Fulya TEMIZSOY KORKMAZ, Burak KARIP
Journal of Health Sciences and Medicine - 2026;9(2):313-322
Aims: This study aims to determine the global and national trends in Artificial Intelligence (AI) applications in the field of anatomy between 2019 and 2024 and to identify the methodological and educational priorities arising from these trends. Methods: The study is based on a bibliometric analysis of publications indexed in the Web of Science (SCI-Expanded) and TR Index databases. Publication year, citation metrics, author and country distributions, and collaboration networks were evaluated. Additionally, all studies were categorized by two researchers using a manual content-based classification system in terms of anatomical focus (radiological anatomy, microanatomy, education) and AI task type (segmentation, classification, text generation, etc.). Inter-coder agreement was assessed qualitatively, and consensus was achieved. Results: A total of 168 studies (155 WoS, 13 TR Index) meeting the inclusion criteria were reviewed.
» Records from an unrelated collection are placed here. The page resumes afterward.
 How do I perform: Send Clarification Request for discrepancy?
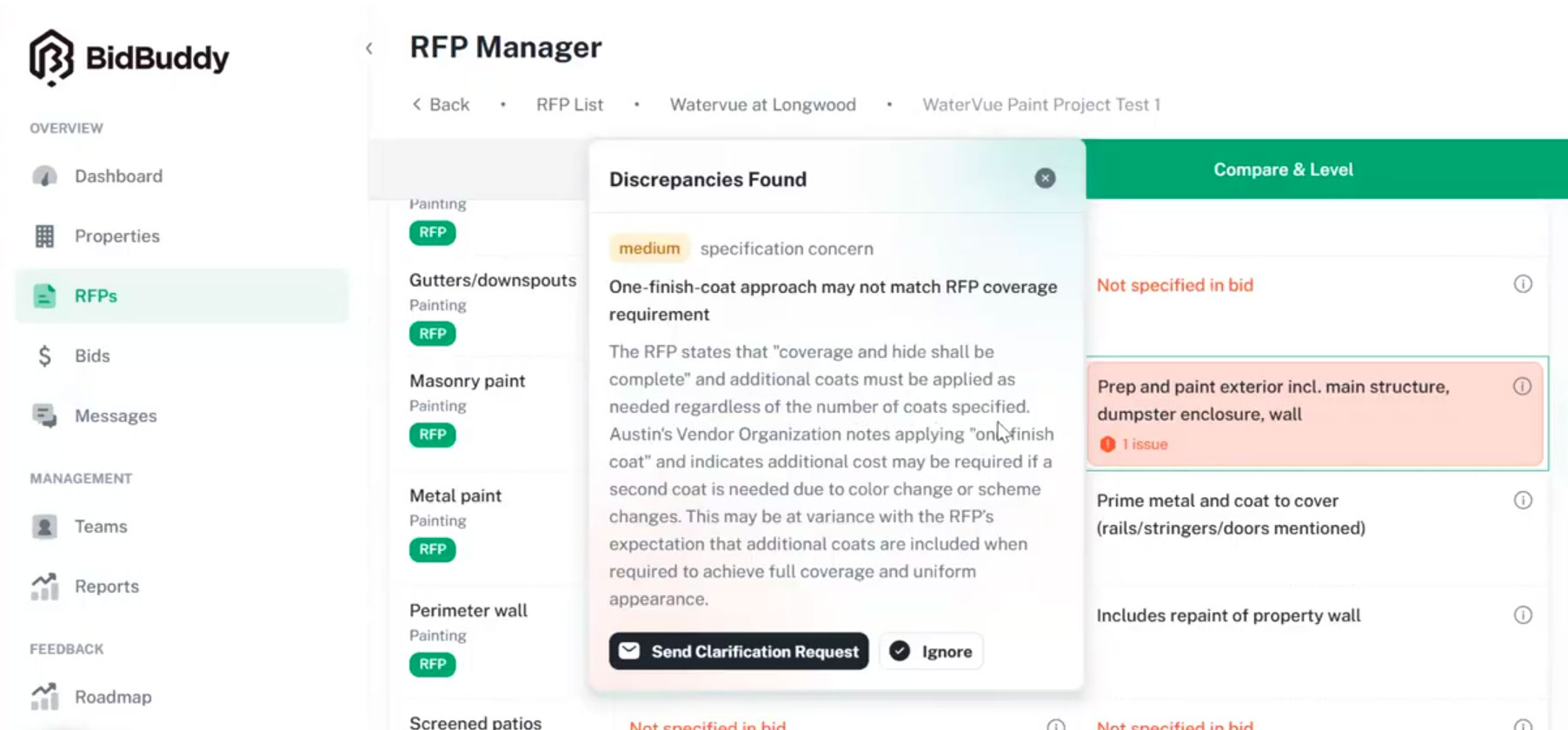point(739,651)
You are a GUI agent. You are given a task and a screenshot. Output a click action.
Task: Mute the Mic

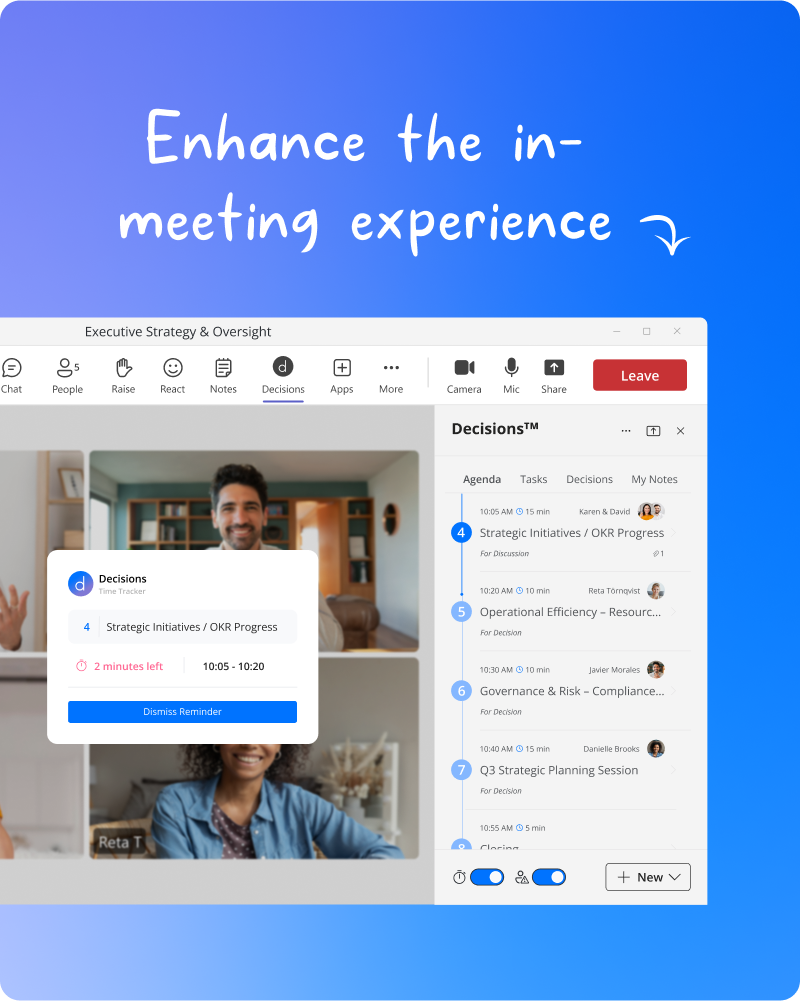(511, 375)
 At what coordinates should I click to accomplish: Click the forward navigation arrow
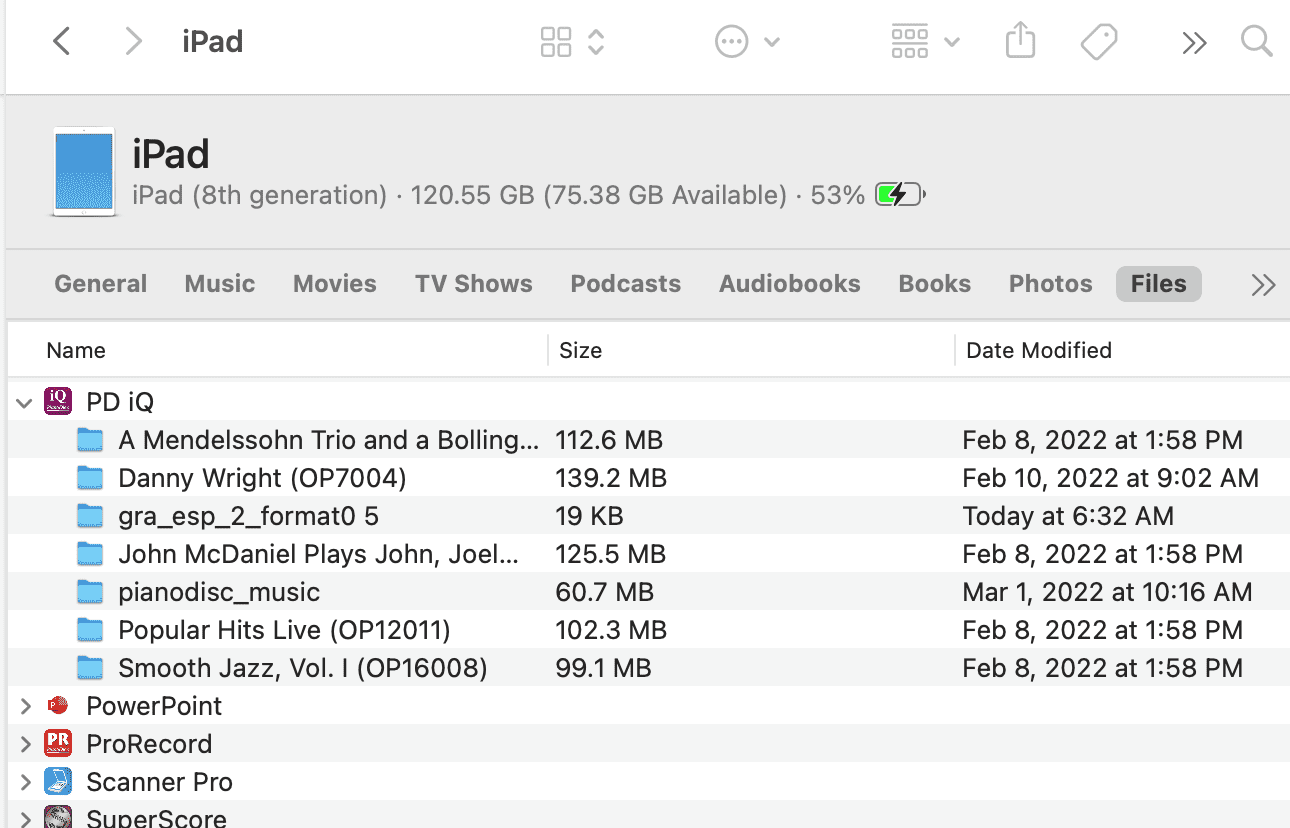point(132,41)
While most studies focused on radiological and microanatomical applications, research on education and large language models (LLMs) was more limited. After 2021, the number of publications rose sharply, with national data (TR Index) reflecting the same upward global trend. Conclusion: During 2019-2024, AI in anatomy research has mainly focused on radiological and microanatomical fields, highlighting the link between imaging methodologies and structural analysis. Educational applications and LLM-based studies remain limited within Anatomy & Morphology journals. Progress will rely on multi-center data sharing and methodological standardization (TRIPOD+AI, CLAIM). This study outlines the thematic evolution of AI-anatomy research, providing a reference for its integration into anatomy and education.